Als postkoloniale Erzählungen ordnet der Verlag die Reihe der von Tsitsi Dangarembga herausgegebenen Erzählungen simbabwischer Autorinnen und Autoren ein. Damit klingt das zwar hinreichend woke, ich bin mir aber nicht ganz sicher, ob diese Definition die zutreffendste ist, mal abgesehen davon, dass Simbabwe eine koloniale Vergangenheit hatte, aus der es sich befreit hat. Vor allem aber geht es um Macht und Ohnmacht, um Gewalterfahrungen, die zwar in einigen Geschichten im Unabhängigkeitskampf und dem späteren System Mugabe wurzeln, in anderen aber in patriarchalen Strukturen und systematischer traditioneller Unterdrückung von Frauen. Insofern könnten sie auch in der Zeit der Bürgerkriegs in Ex-Jugoslawien spielen, in Syrien oder überall dort, wo archaische Strukturen Ehemännern und Vätern absolute Gewalt über Frauen zubilligen.

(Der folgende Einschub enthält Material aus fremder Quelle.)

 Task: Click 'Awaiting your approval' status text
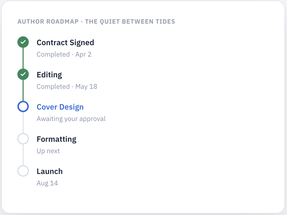[71, 119]
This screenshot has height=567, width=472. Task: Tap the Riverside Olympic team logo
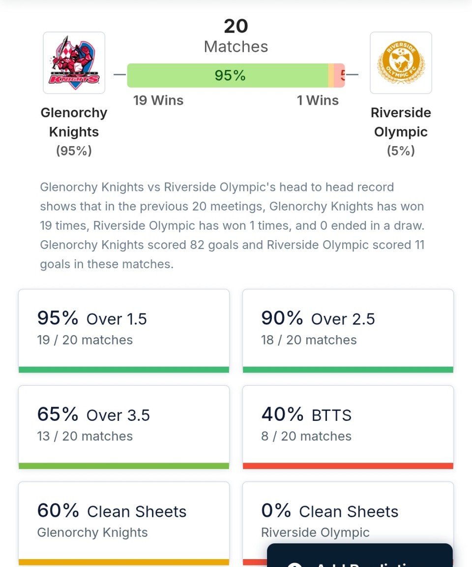coord(401,63)
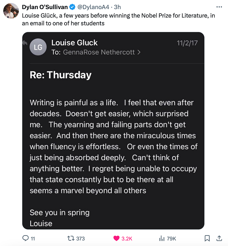This screenshot has width=228, height=246.
Task: Bookmark this post
Action: tap(207, 238)
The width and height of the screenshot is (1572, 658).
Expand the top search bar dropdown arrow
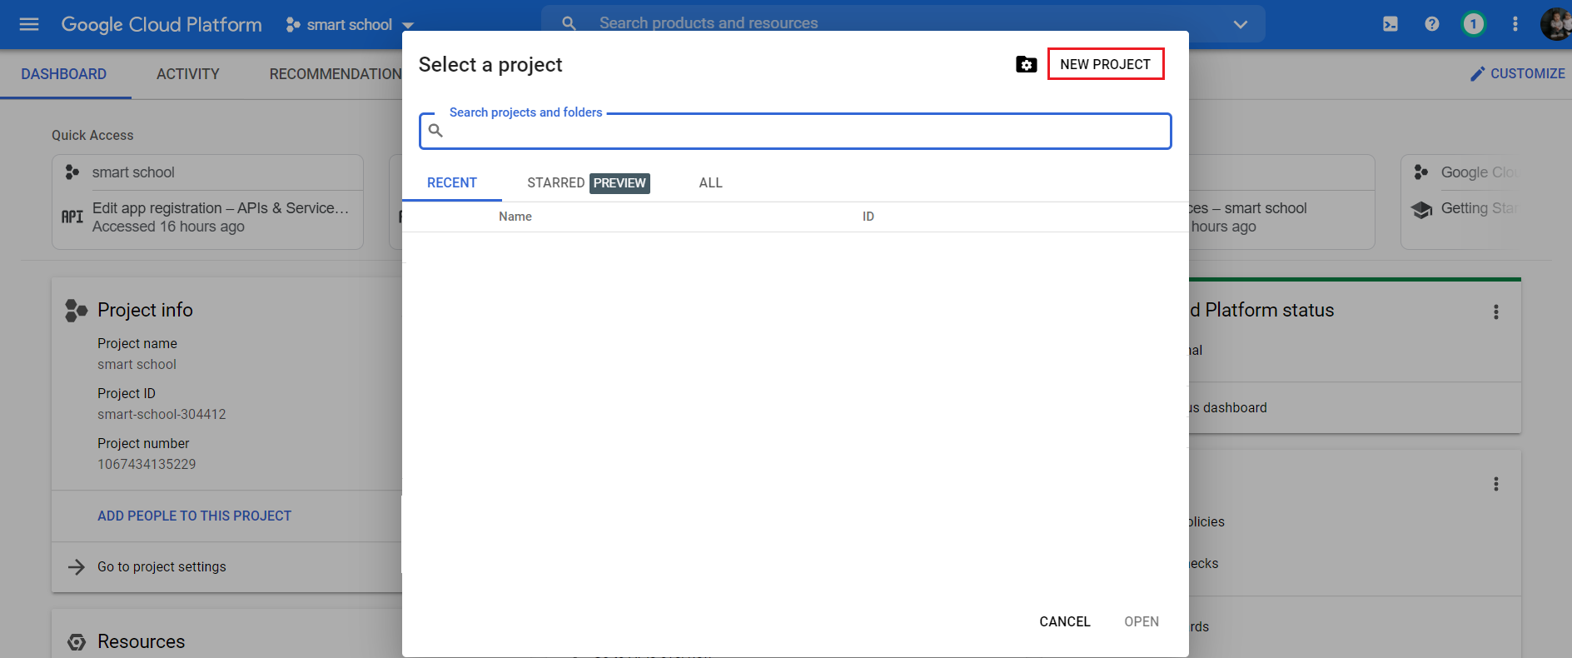(1240, 24)
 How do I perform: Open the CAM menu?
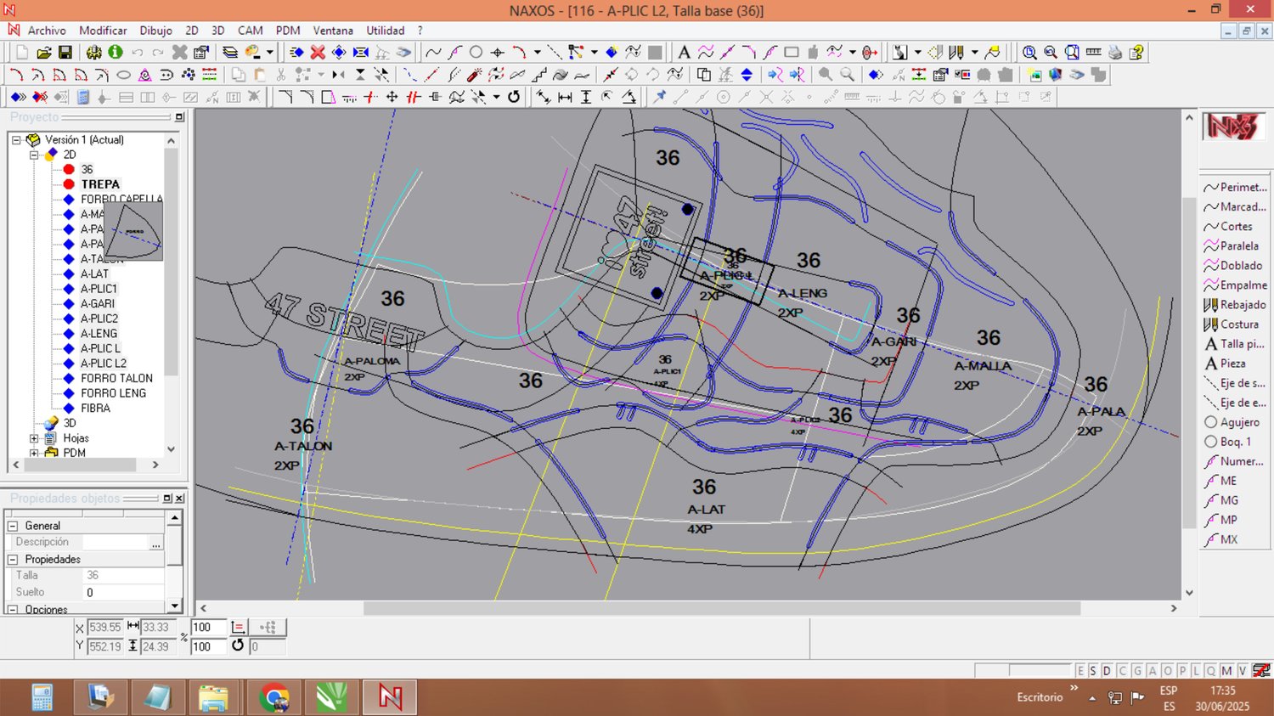click(250, 31)
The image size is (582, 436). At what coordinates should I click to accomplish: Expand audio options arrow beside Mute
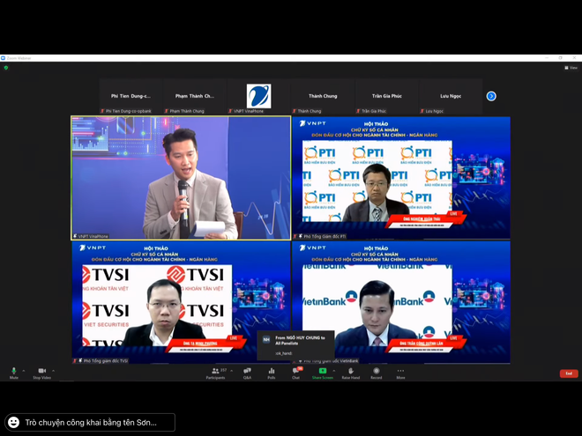point(24,370)
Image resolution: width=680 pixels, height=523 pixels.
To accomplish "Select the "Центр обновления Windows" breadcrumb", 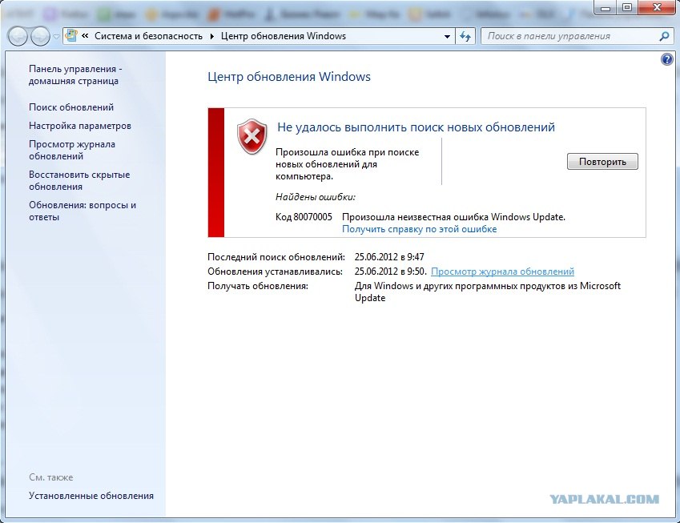I will coord(284,36).
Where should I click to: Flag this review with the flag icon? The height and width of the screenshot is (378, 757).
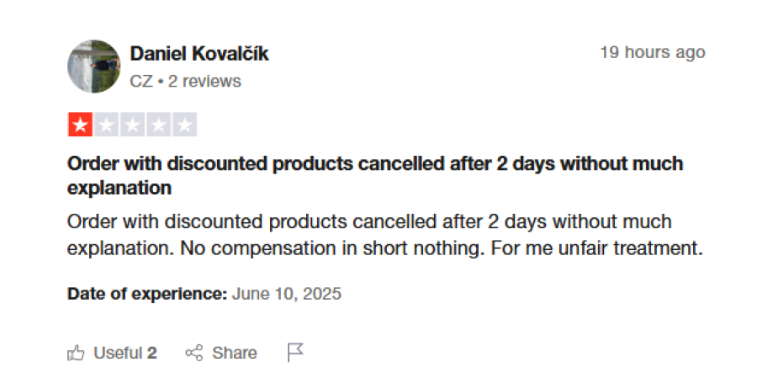tap(295, 353)
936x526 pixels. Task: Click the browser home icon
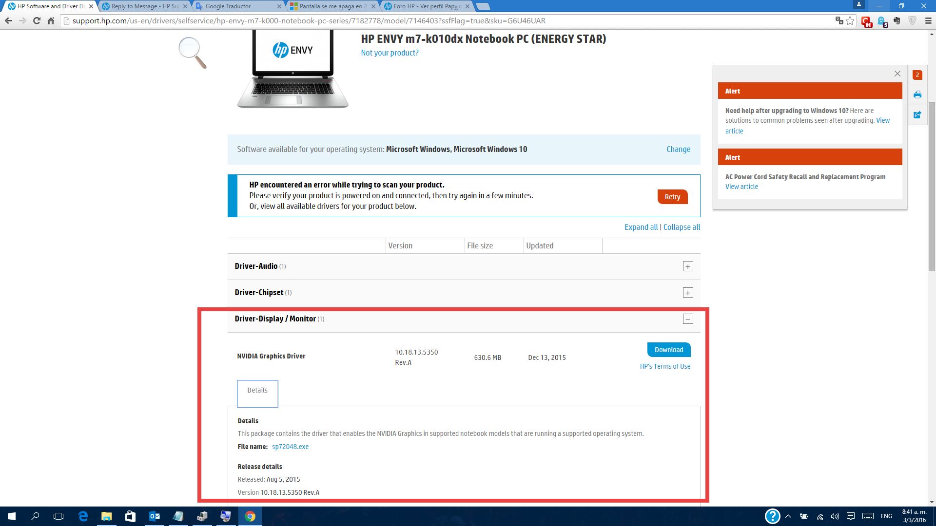click(51, 20)
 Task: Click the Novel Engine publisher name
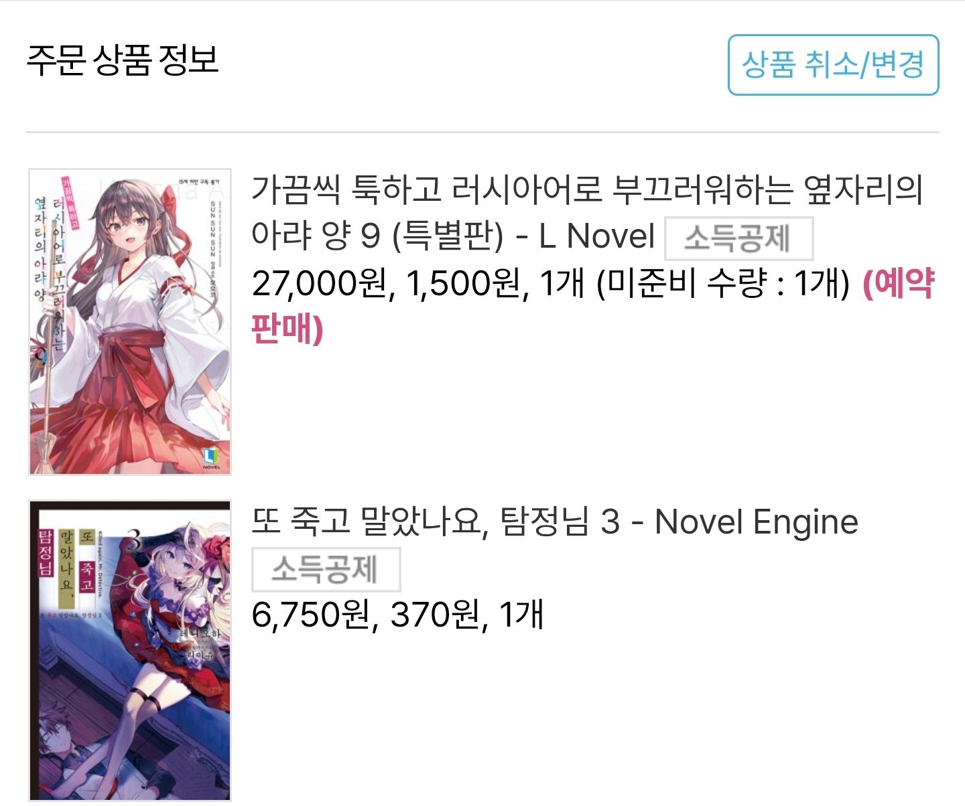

Ziemlich harter Tobak ist der Stoff dieser Kurzgeschichten, die die literarische Umsetzung wahrer Geschehnisse sind. Im Rahmen des Projekts "Breaking the Silence" hatten die Autorinnen und Autoren Briefe und Aussagen, die Opfer von Gewalt aus verschiedenen Teilen Simbabwes und aus verschiedenen Zusammenhängen heraus geschildert hatten. Da geht es um die Mutter, die nach der Vergewaltigung ihrer behinderten Tochter um Gerechtigkeit kämpft, um den Vater, der seine Tochter erschlägt, um Folter politischer Gegner. Das Buch bringt die nicht ganz neue Erkenntnis, dass die Freiheitskämpfer von gestern die Unterdrücker und Folterknechte von morgen sein können.

Es gibt nur wenig Hoffnung und noch weniger Gerechtigkeit in diesen Erzählungen - und die Tatsache, dass sie auf tatsächlichen Geschehnissen beruhen, macht die Texte noch deprimierender. Gleichzeitig zeigen diese Erzählungen, wie wichtig es ist, das Schweigen über Gewalt zu durchbrechen, egal, ob es auf Angst oder auf Scham beruht.

Abgesehen von Dangarembga kannte ich die Verfasser der übrigen Texte bisher nicht und bin daher froh über die Gelegenheit, neue afrikanische Autor*innen kennenzulernen.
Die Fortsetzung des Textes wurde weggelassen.